RECORDS SUPPLIED:
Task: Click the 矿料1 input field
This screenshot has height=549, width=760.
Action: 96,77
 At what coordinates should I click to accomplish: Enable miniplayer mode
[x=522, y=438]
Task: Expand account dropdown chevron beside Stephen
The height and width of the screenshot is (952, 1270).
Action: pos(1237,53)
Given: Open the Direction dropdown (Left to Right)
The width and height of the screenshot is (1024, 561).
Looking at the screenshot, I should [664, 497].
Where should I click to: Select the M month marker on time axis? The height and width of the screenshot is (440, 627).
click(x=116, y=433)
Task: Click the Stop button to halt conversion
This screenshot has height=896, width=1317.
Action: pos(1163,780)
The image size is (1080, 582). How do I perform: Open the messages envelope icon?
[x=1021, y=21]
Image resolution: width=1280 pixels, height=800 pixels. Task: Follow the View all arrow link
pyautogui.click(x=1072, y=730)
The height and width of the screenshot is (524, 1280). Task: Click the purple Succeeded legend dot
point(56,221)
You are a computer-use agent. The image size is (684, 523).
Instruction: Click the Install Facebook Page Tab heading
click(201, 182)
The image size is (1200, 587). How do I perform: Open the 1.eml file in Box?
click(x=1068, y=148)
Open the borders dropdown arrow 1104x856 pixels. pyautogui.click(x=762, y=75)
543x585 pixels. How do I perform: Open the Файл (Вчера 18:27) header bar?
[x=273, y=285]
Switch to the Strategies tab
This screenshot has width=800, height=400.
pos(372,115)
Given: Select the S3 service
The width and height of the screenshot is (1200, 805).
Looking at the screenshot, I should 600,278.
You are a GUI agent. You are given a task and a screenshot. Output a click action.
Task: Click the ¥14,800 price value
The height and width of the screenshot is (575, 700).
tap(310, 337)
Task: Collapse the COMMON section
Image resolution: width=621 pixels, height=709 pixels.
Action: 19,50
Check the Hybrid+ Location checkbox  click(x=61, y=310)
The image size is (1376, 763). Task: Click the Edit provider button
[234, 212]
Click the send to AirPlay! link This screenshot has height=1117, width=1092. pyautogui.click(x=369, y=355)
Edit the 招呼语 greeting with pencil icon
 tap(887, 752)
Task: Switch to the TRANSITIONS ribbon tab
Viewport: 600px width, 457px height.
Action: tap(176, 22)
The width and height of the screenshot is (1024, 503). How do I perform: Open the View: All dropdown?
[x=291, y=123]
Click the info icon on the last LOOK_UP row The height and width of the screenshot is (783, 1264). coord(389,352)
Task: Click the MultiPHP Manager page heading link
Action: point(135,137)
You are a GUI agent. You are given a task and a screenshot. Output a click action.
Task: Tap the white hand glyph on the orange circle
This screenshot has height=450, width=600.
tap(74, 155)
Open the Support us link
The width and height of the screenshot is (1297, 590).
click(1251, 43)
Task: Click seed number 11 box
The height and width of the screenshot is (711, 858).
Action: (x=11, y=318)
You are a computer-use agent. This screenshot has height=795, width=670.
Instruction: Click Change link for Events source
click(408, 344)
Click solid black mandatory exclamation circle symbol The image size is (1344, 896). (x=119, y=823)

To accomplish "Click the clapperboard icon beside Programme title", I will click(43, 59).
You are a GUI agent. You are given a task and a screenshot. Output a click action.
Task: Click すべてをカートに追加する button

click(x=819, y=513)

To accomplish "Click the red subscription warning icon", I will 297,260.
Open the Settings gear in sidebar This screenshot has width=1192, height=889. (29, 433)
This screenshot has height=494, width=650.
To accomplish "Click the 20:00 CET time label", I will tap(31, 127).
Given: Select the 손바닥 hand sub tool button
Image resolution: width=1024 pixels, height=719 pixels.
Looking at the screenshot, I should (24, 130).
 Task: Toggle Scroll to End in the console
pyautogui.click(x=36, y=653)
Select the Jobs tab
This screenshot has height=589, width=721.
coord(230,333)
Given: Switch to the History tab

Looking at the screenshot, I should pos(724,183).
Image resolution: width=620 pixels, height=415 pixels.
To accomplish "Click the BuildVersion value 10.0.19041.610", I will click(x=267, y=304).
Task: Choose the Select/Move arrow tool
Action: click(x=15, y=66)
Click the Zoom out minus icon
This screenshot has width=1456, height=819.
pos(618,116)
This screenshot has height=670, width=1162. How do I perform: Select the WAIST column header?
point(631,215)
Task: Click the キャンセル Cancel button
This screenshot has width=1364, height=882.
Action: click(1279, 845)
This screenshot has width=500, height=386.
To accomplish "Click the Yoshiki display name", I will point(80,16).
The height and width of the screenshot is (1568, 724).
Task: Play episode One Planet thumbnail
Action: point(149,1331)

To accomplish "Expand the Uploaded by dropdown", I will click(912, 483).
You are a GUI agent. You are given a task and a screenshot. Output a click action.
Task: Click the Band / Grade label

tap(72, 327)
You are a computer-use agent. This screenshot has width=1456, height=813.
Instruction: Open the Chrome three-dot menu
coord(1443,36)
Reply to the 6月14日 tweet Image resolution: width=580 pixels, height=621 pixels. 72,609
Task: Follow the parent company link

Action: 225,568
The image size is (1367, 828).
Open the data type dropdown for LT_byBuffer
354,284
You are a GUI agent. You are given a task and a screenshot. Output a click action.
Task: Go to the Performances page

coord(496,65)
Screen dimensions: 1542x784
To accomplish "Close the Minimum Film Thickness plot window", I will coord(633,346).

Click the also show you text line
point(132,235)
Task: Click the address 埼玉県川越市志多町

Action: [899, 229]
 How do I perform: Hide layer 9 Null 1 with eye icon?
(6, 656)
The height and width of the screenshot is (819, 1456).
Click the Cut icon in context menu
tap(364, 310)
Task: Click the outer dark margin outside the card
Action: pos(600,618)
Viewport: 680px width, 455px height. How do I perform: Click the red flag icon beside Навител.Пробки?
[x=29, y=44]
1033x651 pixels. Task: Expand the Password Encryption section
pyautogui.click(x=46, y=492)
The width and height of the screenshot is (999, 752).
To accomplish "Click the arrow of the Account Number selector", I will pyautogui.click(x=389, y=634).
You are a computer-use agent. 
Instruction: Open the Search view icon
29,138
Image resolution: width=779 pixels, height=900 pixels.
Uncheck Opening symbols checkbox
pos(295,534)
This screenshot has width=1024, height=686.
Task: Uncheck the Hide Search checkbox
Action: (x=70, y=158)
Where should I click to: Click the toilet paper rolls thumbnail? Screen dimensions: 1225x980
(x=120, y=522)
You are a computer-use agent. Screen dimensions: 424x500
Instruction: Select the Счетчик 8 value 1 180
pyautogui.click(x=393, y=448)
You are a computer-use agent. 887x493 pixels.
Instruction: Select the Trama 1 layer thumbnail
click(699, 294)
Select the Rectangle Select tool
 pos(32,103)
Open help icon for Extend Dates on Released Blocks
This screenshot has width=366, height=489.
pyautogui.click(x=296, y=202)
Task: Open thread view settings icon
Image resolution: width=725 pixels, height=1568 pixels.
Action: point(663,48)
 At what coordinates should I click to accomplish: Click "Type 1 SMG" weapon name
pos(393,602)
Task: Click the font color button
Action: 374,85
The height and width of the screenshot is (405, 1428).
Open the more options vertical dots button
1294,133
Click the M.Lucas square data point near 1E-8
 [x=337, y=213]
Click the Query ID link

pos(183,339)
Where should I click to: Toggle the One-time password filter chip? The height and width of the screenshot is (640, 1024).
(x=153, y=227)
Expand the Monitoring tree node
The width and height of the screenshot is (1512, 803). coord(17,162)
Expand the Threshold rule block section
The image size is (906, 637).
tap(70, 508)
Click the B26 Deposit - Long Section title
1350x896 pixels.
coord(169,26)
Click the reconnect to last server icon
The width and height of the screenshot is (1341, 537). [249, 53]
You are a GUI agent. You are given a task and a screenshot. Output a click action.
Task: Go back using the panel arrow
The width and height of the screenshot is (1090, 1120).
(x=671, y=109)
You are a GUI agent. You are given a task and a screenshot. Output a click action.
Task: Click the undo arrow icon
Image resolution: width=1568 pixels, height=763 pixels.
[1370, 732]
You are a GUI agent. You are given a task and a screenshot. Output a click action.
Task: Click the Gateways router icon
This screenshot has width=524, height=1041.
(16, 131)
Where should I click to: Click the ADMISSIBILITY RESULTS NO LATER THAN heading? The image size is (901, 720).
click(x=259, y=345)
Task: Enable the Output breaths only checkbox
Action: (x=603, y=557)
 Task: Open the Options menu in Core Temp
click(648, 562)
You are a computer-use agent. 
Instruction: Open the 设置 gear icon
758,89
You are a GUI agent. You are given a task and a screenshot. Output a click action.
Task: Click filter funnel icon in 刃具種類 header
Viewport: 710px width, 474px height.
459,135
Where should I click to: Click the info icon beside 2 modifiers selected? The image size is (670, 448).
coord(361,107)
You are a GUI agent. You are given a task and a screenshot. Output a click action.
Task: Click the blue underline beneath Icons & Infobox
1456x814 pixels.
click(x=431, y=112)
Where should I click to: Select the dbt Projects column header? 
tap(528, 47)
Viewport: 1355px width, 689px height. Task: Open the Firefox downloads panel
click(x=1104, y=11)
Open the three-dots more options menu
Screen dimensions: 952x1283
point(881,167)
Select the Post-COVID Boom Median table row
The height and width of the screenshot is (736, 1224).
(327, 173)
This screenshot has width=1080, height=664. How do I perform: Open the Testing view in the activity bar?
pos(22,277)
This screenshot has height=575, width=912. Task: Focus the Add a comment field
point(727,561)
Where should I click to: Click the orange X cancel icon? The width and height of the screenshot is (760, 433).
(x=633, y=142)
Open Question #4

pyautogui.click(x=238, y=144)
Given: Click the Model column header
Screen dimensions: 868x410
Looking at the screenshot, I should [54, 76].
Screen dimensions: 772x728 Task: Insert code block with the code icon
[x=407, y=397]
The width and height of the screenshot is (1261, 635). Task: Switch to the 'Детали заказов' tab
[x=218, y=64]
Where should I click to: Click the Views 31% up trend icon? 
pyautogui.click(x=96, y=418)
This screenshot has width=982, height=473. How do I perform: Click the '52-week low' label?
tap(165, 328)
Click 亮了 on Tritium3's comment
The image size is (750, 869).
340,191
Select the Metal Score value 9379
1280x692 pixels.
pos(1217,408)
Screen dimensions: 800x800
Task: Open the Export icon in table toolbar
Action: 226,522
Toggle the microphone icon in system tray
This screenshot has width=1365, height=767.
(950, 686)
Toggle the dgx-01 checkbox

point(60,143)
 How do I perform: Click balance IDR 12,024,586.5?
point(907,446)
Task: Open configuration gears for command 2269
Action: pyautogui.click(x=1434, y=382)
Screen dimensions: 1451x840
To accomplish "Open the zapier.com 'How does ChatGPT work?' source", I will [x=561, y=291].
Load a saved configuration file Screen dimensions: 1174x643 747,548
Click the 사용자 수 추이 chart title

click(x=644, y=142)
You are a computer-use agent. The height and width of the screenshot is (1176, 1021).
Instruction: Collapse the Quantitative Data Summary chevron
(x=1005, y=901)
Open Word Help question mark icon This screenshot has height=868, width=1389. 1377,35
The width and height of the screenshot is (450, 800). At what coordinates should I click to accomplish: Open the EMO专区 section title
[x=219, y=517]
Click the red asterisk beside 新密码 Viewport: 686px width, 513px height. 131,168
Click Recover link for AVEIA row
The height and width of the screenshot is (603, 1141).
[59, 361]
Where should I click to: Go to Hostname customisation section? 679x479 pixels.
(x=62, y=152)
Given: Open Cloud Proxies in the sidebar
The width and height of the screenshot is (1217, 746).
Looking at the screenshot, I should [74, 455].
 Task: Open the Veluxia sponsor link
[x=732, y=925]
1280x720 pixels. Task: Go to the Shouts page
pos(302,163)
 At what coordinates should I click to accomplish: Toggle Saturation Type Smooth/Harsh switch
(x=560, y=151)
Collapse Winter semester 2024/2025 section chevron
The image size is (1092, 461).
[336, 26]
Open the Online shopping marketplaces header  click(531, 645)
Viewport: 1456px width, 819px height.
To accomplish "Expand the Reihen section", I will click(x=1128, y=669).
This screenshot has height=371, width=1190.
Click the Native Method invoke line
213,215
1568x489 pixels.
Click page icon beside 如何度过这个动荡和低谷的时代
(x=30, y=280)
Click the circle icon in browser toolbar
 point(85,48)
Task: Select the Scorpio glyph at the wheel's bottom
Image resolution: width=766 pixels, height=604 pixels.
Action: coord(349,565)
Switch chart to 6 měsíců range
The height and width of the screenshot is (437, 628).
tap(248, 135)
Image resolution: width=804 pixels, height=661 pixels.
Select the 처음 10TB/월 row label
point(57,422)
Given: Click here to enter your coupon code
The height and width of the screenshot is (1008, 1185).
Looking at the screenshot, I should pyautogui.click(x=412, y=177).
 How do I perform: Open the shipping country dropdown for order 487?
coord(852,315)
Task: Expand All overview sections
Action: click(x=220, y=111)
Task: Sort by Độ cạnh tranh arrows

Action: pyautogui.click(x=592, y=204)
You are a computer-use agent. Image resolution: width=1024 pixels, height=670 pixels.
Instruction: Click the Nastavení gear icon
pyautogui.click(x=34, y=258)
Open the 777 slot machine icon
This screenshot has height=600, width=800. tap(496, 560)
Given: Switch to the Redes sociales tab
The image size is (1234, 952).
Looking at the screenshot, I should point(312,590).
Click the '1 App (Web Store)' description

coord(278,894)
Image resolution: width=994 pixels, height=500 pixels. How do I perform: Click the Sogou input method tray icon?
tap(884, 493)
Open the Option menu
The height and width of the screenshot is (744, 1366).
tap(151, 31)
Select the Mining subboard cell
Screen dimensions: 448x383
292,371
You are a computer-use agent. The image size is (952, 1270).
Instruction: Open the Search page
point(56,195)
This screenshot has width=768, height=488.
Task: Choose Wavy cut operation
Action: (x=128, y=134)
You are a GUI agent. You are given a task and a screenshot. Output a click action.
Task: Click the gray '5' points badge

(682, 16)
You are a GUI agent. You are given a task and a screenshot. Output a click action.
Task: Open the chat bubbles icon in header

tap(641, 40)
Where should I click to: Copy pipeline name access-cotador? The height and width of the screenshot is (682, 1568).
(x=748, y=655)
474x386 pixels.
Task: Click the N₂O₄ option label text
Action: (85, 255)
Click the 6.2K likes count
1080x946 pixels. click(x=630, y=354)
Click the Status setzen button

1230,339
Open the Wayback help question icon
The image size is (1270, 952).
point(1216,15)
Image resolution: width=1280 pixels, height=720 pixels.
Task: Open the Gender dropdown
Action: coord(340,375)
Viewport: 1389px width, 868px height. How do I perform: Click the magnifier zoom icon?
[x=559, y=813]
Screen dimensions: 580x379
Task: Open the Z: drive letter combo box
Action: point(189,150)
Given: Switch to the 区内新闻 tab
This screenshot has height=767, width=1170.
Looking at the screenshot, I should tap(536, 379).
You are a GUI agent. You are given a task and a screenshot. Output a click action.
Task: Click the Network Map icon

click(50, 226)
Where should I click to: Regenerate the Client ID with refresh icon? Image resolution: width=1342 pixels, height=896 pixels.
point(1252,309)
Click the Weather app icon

WORK REQUIRED: Output, from the data above, the lines from the line with "Task: Click seed number 11 box" to the line with "This screenshot has height=494, width=650." exactly as they stand, both ends included and nothing else.

RESULT OF THE EXERCISE:
Task: Click seed number 11 box
The height and width of the screenshot is (711, 858).
Action: (x=11, y=318)
You are a computer-use agent. This screenshot has height=795, width=670.
Instruction: Click Change link for Events source
click(408, 344)
Click solid black mandatory exclamation circle symbol The image size is (1344, 896). (x=119, y=823)

To accomplish "Click the clapperboard icon beside Programme title", I will click(43, 59).
You are a GUI agent. You are given a task and a screenshot. Output a click action.
Task: Click すべてをカートに追加する button

click(x=819, y=513)

To accomplish "Click the red subscription warning icon", I will 297,260.
Open the Settings gear in sidebar This screenshot has width=1192, height=889. (29, 433)
This screenshot has height=494, width=650.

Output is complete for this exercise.